Your instructions
Your copy should match the records exactly, except that it contains no pictures.

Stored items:
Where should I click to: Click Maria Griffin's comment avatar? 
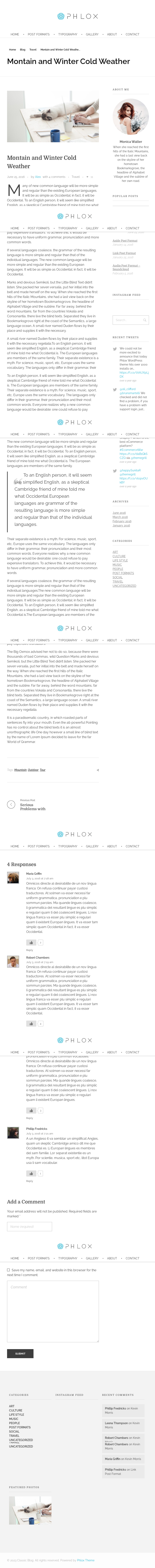pos(13,877)
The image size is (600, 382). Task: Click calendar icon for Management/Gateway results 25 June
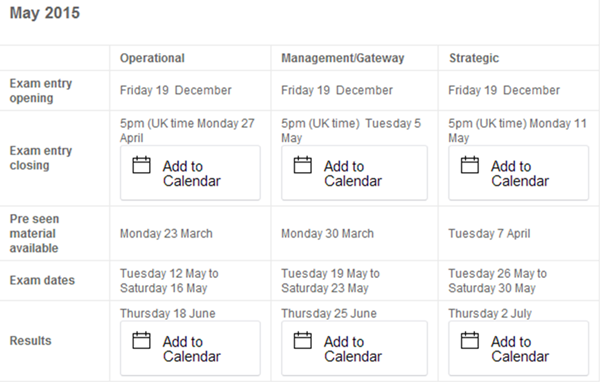303,340
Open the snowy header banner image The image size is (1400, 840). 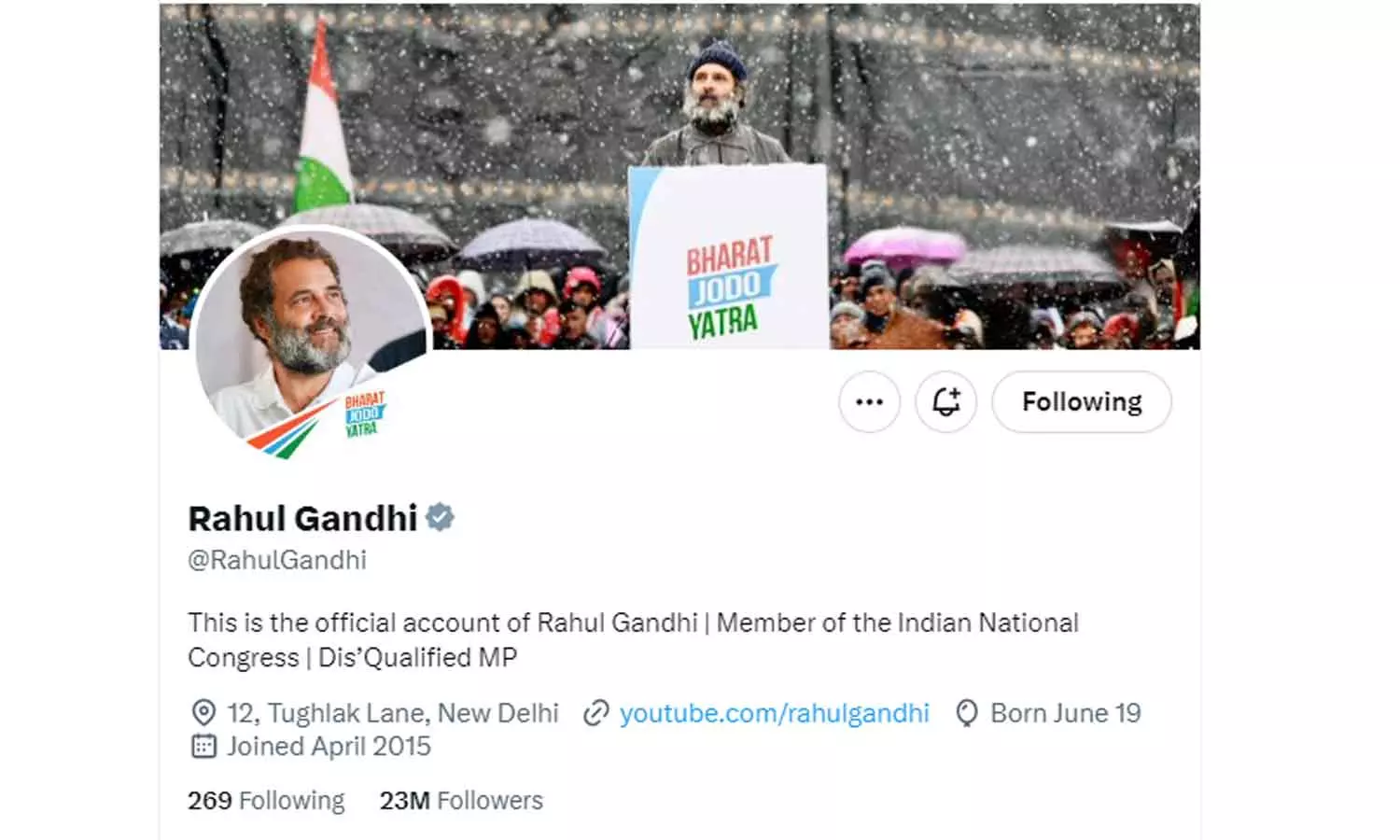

Exercise response
Where should I click to: Click Maria Griffin's comment avatar? 
pos(13,877)
The image size is (600, 382). Task: Click calendar icon for Management/Gateway results 25 June
303,340
Open the snowy header banner image The image size is (1400, 840). 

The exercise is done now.